▶ Document segment:
******************************
Reaching Equilibrium for Stocks

05/24/2013 9:00 am EST


Ronald Muhlenkamp

Founder, President, and Portfolio Manager, Muhlenkamp & Company, Inc.

Europe is still in trouble, and China has potential, but stocks in the US are fairly priced these days, or getting there, writes Ron Muhlenkamp of Muhlenkamp & Company.

We've been saying for a couple years that we're monitoring Europe, we're monitoring China, and of course the United States.

In the middle of last year, when Europe announced that they would do whatever it took to keep their banks from imploding, that seemed to be enough to help their bond markets. But it hasn't been enough to help the economies. France is now in recession, and Germany is growing very slowly.

When the European Central Bank said it would backstop European banks, we thought that took some of the pressure off the American-based international banks. We used that as a bit of timing to "up" our investments in financial institutions like Citigroup (C) and JPMorgan (JPM). That has worked out fairly well for us.

We're still not interested in owning most European stocks or making the bet on the European economy-and we aren't willing to go far enough out on a limb to bet on European bonds. What has been interesting is that interest rates, particularly in places like Spain and Italy, have come down very nicely. Europe's jawboning has helped their bond markets, but it's not helped their economy or their stock markets.

In the case of China, we do think its economy is expanding. Their new goal is about 7.5% GDP. It seems to be working a little slower than people expected. They are making a push toward more consumer spending and less infrastructure spending.
******************************
Records from a data source:
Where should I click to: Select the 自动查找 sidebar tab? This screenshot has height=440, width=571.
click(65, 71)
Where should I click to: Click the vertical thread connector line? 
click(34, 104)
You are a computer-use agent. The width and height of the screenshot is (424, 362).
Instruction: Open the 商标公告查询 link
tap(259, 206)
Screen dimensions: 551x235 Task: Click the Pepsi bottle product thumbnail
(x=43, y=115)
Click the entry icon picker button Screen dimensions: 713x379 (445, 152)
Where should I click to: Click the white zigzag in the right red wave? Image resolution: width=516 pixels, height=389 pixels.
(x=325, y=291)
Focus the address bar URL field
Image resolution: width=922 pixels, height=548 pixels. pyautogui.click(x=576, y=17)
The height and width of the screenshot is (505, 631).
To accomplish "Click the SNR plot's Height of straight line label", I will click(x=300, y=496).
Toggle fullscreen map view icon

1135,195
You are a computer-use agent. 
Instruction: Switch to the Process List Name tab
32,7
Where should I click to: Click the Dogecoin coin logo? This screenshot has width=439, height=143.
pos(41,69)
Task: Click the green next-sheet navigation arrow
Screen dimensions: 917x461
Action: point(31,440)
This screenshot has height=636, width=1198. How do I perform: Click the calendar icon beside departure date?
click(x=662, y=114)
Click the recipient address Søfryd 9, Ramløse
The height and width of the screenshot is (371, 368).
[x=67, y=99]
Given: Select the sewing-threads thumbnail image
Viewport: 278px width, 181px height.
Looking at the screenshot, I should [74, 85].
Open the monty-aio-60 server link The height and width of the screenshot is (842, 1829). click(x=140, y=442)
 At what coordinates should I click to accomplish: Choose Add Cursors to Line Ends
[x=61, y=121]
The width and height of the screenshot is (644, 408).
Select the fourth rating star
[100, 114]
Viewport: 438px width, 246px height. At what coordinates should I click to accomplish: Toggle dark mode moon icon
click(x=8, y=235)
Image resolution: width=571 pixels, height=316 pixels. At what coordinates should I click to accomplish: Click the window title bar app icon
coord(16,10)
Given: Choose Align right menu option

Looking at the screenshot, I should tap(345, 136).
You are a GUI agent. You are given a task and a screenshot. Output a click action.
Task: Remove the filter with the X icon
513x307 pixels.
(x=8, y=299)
******************************
▶ Exercise set:
a) According to the stock market commentary, what is China's new GDP growth goal?
b) Decide whether each statement agrees with the stock market commentary, answering yes or no and quoting the words of the commentary that decide it: (i) France is in recession. (ii) The firm is willing to bet on European bonds. (iii) Interest rates in Spain and Italy have risen.
c) Continue the stock market commentary from the point where it stops.

▶ Task answers:
a) About 7.5% GDP.

b)
(i) Yes: "France is now in recession"
(ii) No: "we aren't willing to go far enough out on a limb to bet on European bonds"
(iii) No: "interest rates, particularly in places like Spain and Italy, have come down very nicely"

c)
With Europe slowing down and the relative strength of the US dollar, commodity prices have come down-from steel to copper, basically the hard commodities, and lately gold. We do not own any material stocks or basic material stocks.

In the US, there has been no snapback from the recession of 2008-09. We are, however, growing at 2%, so on the nominal numbers, the US economy is above where it was in 2007.

On a real basis, that is inflation-adjusted, growth is just barely above what it was. If you look at per capita/real, we're still below where we were in 2007, which explains why a whole lot of people think we're still in recession.

With the November elections, we elected more of the same. We think that says that the pressure remains to raise taxes. In the meantime, the Federal Reserve is continuing to print money. It's buying Treasuries and mortgage-backed securities-about $85 billion a month. And it's buying about two-thirds of the debt that it's printing to cover our deficits. This has:

  • achieved the intended purpose of keeping interest rates low
  • added some support to the stock market

All that money has to go someplace. With low interest rates, it's been tempting for people to borrow money and buy stocks.

We own stocks where we think the company's balance sheet, earnings, and cash flows are quite good. The trend in the market has become a little bit more mixed, so we have raised some cash. This market will probably swing too far in both directions. But, on average, we think stocks are fairly priced.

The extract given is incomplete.